Transcribe each of the rows below word for word, keeping every line unchanged.

Records from a data collection:

※ ※ ※

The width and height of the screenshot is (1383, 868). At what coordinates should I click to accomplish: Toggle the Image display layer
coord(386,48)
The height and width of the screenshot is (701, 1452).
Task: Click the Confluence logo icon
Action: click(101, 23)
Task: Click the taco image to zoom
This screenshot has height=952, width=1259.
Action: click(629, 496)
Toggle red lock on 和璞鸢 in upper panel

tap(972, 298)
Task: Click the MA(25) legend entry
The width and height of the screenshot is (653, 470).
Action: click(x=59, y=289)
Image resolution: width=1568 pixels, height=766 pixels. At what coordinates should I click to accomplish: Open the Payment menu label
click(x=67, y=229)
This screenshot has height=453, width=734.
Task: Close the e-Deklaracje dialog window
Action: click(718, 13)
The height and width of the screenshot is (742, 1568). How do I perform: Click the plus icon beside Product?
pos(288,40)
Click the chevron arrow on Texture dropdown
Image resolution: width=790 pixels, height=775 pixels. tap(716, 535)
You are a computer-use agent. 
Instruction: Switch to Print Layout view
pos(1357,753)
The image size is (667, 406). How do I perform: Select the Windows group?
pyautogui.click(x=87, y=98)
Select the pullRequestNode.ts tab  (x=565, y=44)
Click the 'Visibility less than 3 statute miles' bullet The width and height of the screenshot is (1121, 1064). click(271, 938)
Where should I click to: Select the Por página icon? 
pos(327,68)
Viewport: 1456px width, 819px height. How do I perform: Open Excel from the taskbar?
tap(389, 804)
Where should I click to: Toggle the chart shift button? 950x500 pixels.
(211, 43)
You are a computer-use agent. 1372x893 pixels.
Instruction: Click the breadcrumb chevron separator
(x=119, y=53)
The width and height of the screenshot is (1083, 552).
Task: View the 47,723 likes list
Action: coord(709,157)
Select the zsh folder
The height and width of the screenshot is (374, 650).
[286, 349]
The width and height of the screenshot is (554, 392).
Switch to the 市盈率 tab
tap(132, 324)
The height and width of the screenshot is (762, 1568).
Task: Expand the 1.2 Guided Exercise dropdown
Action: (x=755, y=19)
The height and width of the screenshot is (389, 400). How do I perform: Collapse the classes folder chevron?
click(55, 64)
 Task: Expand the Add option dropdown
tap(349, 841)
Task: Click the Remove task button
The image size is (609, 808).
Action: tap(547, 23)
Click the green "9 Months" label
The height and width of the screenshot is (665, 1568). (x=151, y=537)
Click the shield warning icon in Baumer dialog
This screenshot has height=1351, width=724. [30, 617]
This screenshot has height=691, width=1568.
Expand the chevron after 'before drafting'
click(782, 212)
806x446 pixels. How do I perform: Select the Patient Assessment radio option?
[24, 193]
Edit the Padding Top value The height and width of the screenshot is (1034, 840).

※ ※ ※

__Full solution__:
The width and height of the screenshot is (1383, 868). At what coordinates should I click to accomplish: Toggle the Image display layer
coord(386,48)
The height and width of the screenshot is (701, 1452).
Task: Click the Confluence logo icon
Action: click(101, 23)
Task: Click the taco image to zoom
This screenshot has height=952, width=1259.
Action: click(629, 496)
Toggle red lock on 和璞鸢 in upper panel

tap(972, 298)
Task: Click the MA(25) legend entry
The width and height of the screenshot is (653, 470).
Action: click(x=59, y=289)
Image resolution: width=1568 pixels, height=766 pixels. At what coordinates should I click to accomplish: Open the Payment menu label
click(x=67, y=229)
This screenshot has height=453, width=734.
Task: Close the e-Deklaracje dialog window
Action: click(718, 13)
The height and width of the screenshot is (742, 1568). How do I perform: Click the plus icon beside Product?
pos(288,40)
Click the chevron arrow on Texture dropdown
Image resolution: width=790 pixels, height=775 pixels. tap(716, 535)
You are a computer-use agent. 
Instruction: Switch to Print Layout view
pos(1357,753)
The image size is (667, 406). How do I perform: Select the Windows group?
pyautogui.click(x=87, y=98)
Select the pullRequestNode.ts tab  (x=565, y=44)
Click the 'Visibility less than 3 statute miles' bullet The width and height of the screenshot is (1121, 1064). click(271, 938)
Where should I click to: Select the Por página icon? 
pos(327,68)
Viewport: 1456px width, 819px height. How do I perform: Open Excel from the taskbar?
tap(389, 804)
Where should I click to: Toggle the chart shift button? 950x500 pixels.
(211, 43)
You are a computer-use agent. 1372x893 pixels.
Instruction: Click the breadcrumb chevron separator
(x=119, y=53)
The width and height of the screenshot is (1083, 552).
Task: View the 47,723 likes list
Action: coord(709,157)
Select the zsh folder
The height and width of the screenshot is (374, 650).
[286, 349]
The width and height of the screenshot is (554, 392).
Switch to the 市盈率 tab
tap(132, 324)
The height and width of the screenshot is (762, 1568).
Task: Expand the 1.2 Guided Exercise dropdown
Action: (x=755, y=19)
The height and width of the screenshot is (389, 400). How do I perform: Collapse the classes folder chevron?
click(55, 64)
 Task: Expand the Add option dropdown
tap(349, 841)
Task: Click the Remove task button
The image size is (609, 808).
Action: tap(547, 23)
Click the green "9 Months" label
The height and width of the screenshot is (665, 1568). (x=151, y=537)
Click the shield warning icon in Baumer dialog
This screenshot has height=1351, width=724. [30, 617]
This screenshot has height=691, width=1568.
Expand the chevron after 'before drafting'
click(782, 212)
806x446 pixels. How do I perform: Select the Patient Assessment radio option?
[24, 193]
Edit the Padding Top value The height and width of the screenshot is (1034, 840).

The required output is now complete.